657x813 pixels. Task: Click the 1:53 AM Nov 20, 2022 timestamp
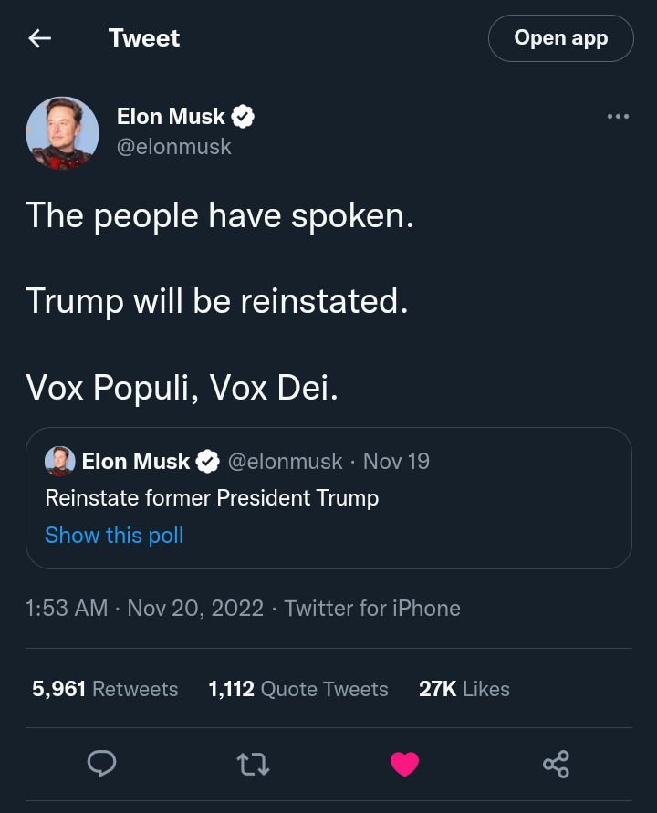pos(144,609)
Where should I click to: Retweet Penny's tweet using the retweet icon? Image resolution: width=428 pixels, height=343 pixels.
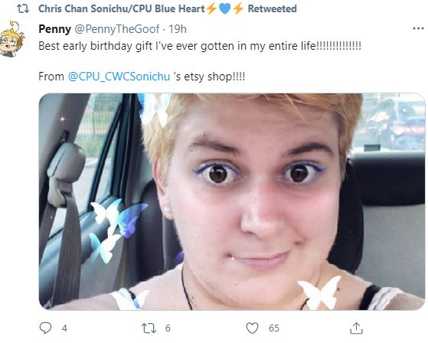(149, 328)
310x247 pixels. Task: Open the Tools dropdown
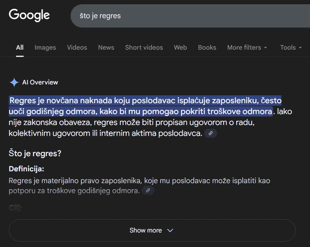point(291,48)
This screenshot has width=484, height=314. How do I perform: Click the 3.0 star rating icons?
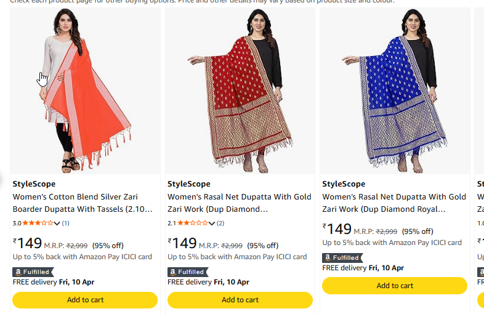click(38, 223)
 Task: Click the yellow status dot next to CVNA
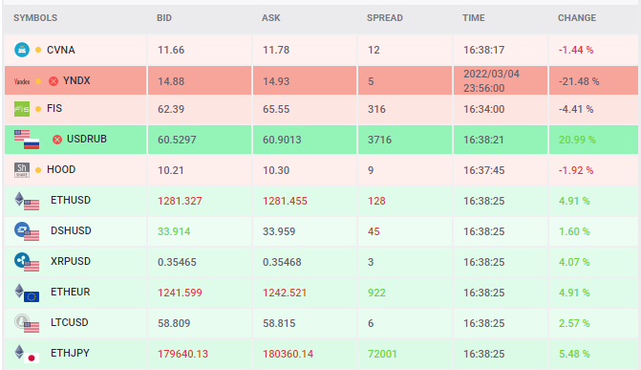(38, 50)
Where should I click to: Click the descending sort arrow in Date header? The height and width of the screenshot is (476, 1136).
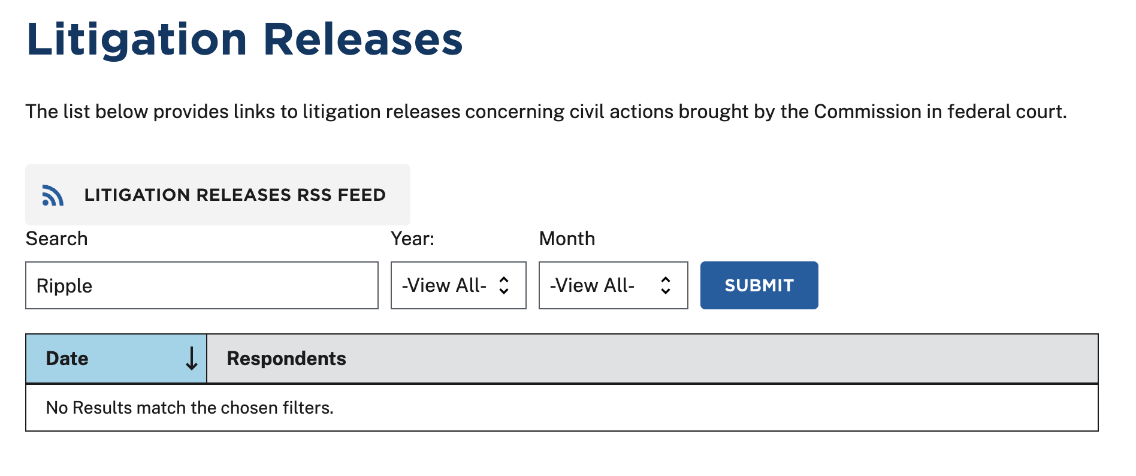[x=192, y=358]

_What you need to do_. Count the lines above that contain the word "should", and reply with only the number.

_Expected answer_. 2